## VORGEGEBENER TEXTAUSZUG:
%%

Wichtigste Technik zur Früherkennung einer pAVK ist die Untersuchung der Fußpulse und eine Doppler-Druckmessung an Arterien an Arm und Knöchel, die den sogenannten Knöchel-Arm-Index oder Ankle-Brachial-Index (ABI) bestimmt. „Diese Untersuchung ähnelt einer Blutdruckmessung mit zusätzlichem Ultraschall“, erläutert Böckler. „Sie ist nicht belastend, beliebig wiederholbar und ohne Risiko beim Hausarzt durchführbar.“ Der ABI-Index aus dem Blutdruck in Unterschenkel und Arm gibt an, wie stark Gefäßablagerungen die Blutzirkulation behindern. „Bei einem ABI-Wert unter 0,9 ist die Diagnose pAVK gesichert“, so Böckler.

%%

## ANGEZEIGTE DATEN:
%%

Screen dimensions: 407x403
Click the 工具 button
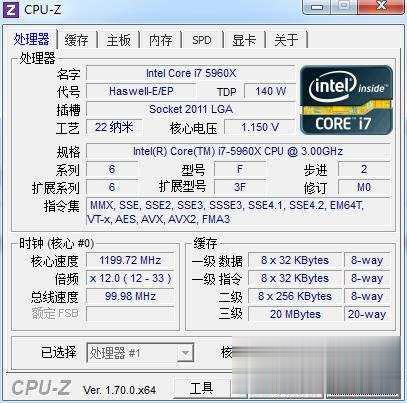point(201,388)
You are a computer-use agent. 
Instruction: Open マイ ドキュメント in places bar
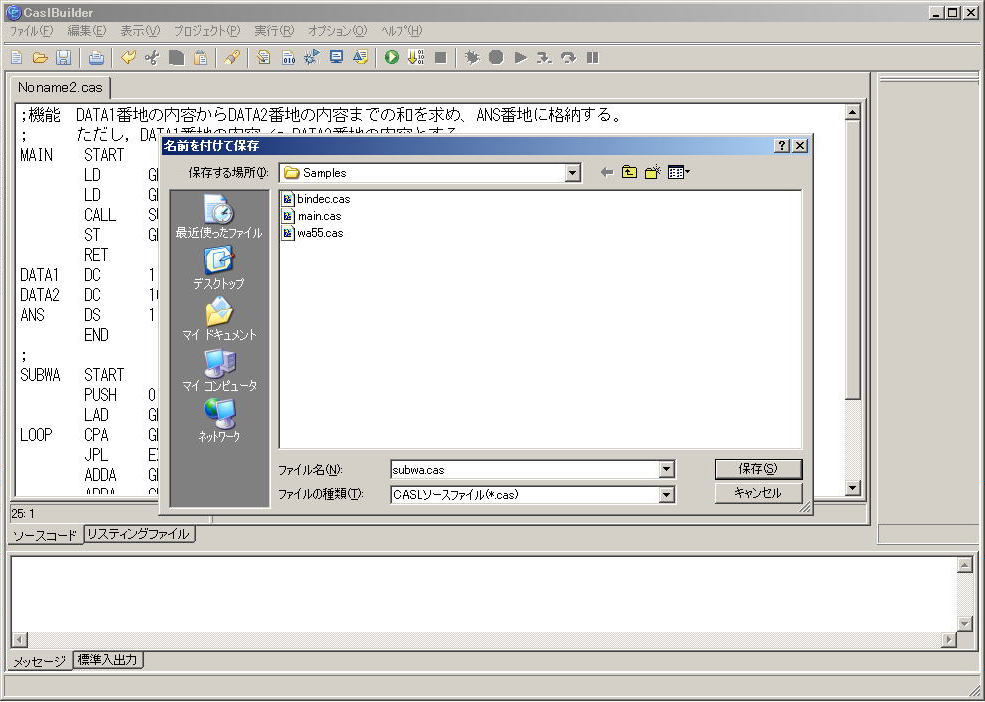218,319
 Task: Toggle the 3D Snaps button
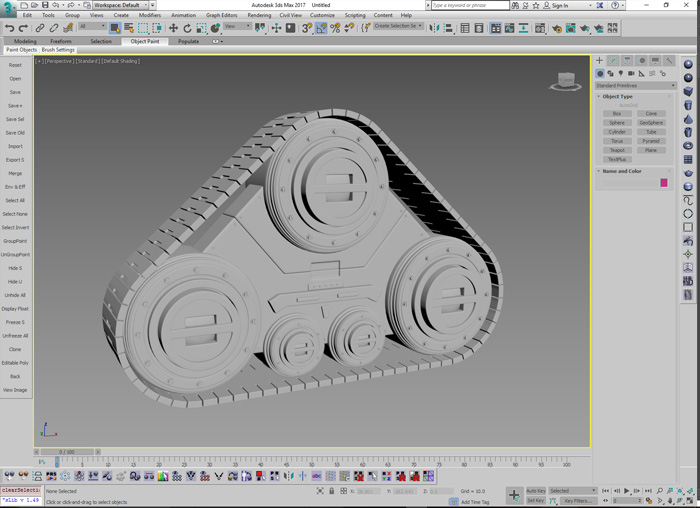point(307,28)
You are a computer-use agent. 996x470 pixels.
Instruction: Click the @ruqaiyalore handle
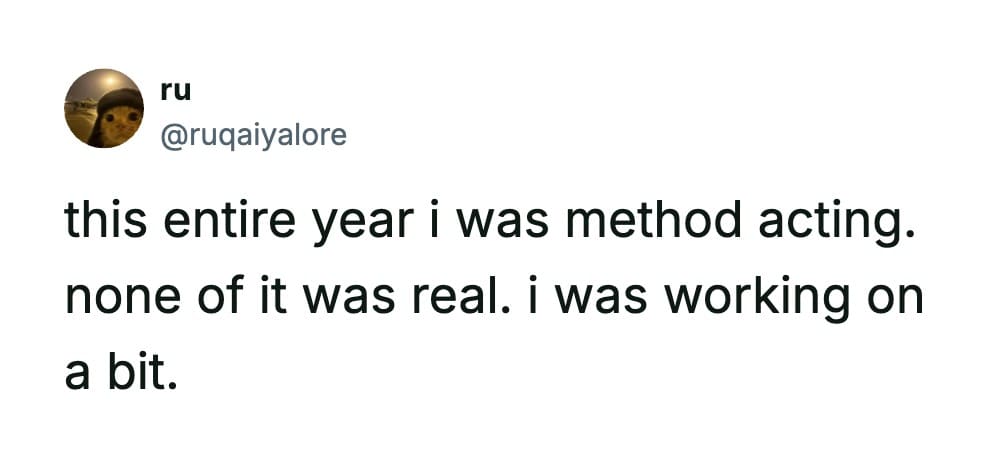pos(253,133)
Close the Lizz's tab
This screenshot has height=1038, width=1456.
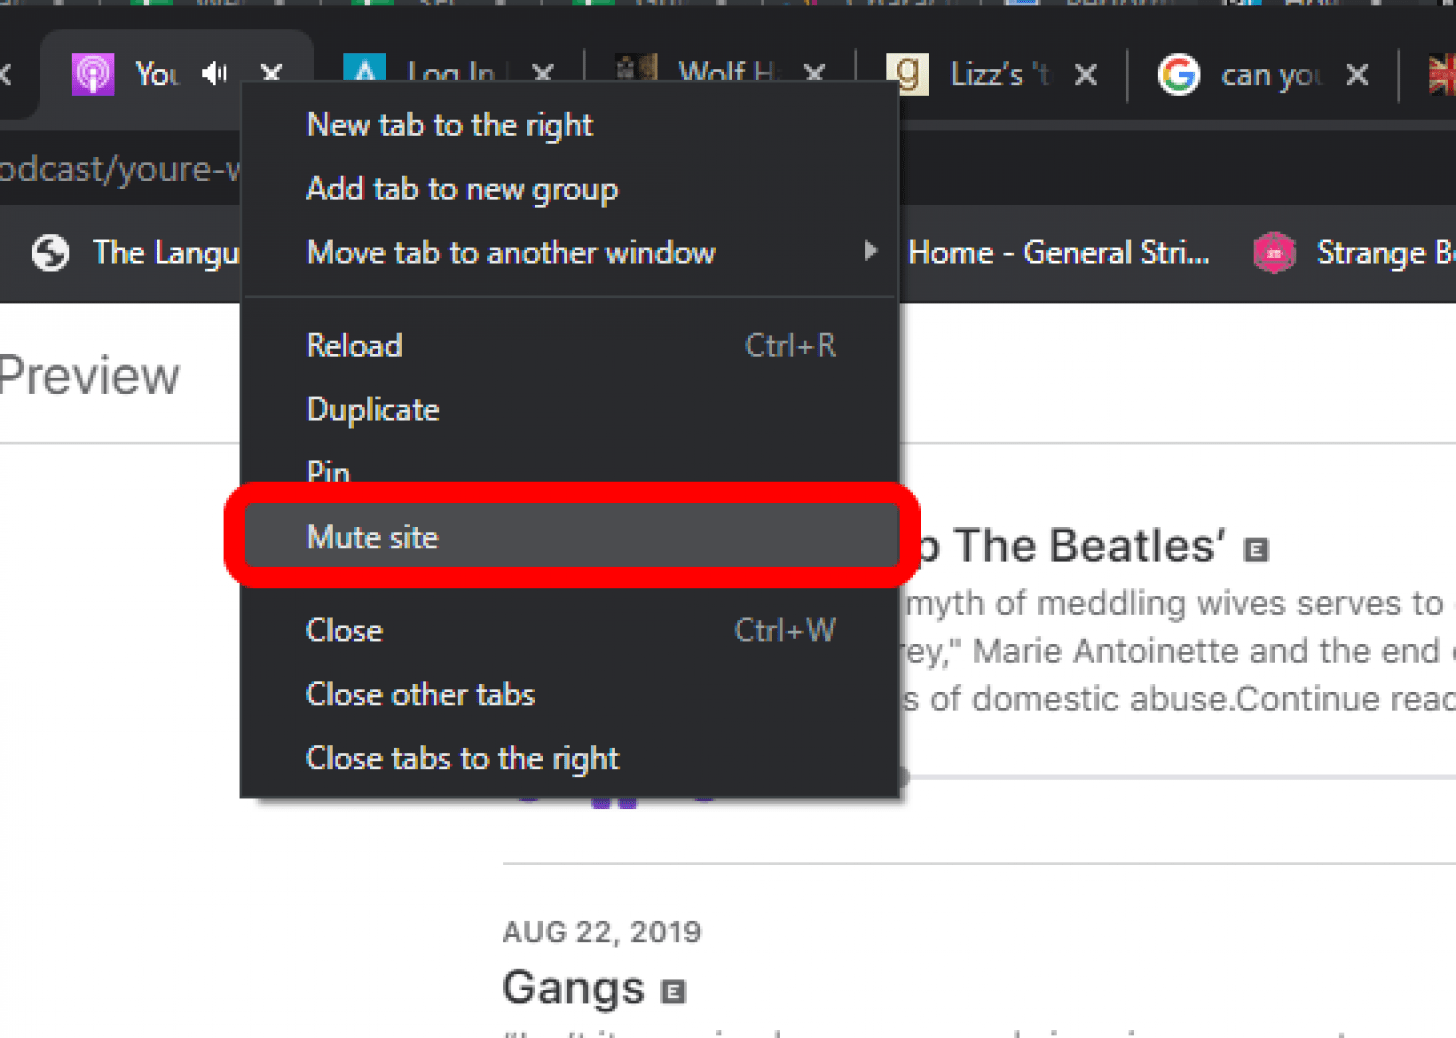click(x=1086, y=75)
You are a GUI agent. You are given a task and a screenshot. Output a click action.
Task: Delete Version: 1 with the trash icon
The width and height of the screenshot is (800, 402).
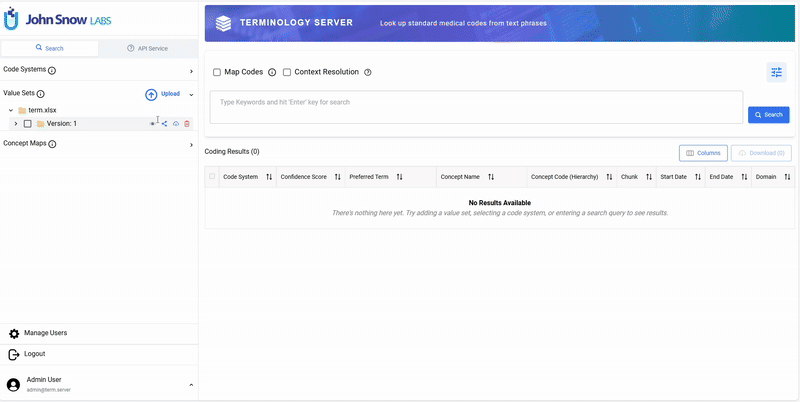[x=187, y=124]
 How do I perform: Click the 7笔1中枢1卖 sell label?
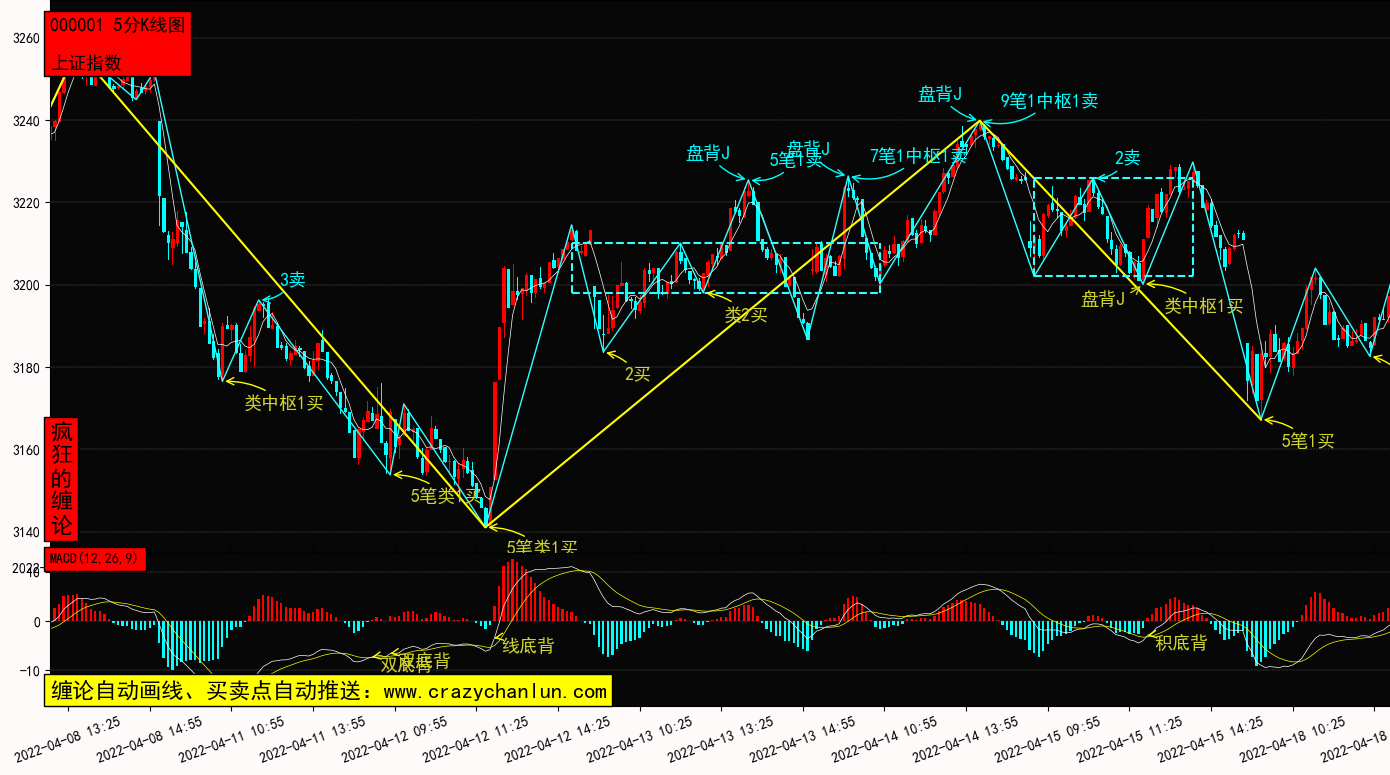(x=918, y=155)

%%

## AUSZUFÜHRENDE AUFGABE:
Führen Sie den Text über die Früherkennung der pAVK im Anschluss an seinen letzten Satz weiter.

## DIE ANTWORT:
Zunächst Lebensstil-Maßnahmen, Geh-Training, Medikamente
In diesem Fall sollten sich die Patienten an einen Gefäßchirurgen und Gefäßmediziner oder Angiologen und Kardiologen wenden. Zunächst steht bei der Schaufensterkrankheit die konservative Therapie im Vordergrund. Sie beinhaltet die Änderung des Lebensstils mit Kontrolle der Risikofaktoren: gesunde Ernährung, körperliche Bewegung, Gewichtabnahme, Nikotinverzicht, Blutdruckkontrolle. „Zudem sollen betroffene Patienten lebenslang ihre Medikamente regelmäßig und pflichtbewusst einnehmen“, erklärt Böckler.
Dazu zählt eine Blutverdünnung mit einem sogenannten Thrombozytenaggregationshemmer wie Acetylsalicylsäure (ASS). „Dieses Medikament senkt das Risiko für einen Gefäßeingriff um 45 Prozent und das Risiko für Herzinfarkt, Schlaganfall und Tod um ein Drittel“, berichtet der Heidelberger Gefäßchirurg. Zeigt ASS keinen Effekt oder treten Nebenwirkungen auf, kommt alternativ der Blutverdünner Clopidogrel zum Einsatz. Weitere wichtige begleitende Medikament sind Blutdruck- und Blutfettsenker.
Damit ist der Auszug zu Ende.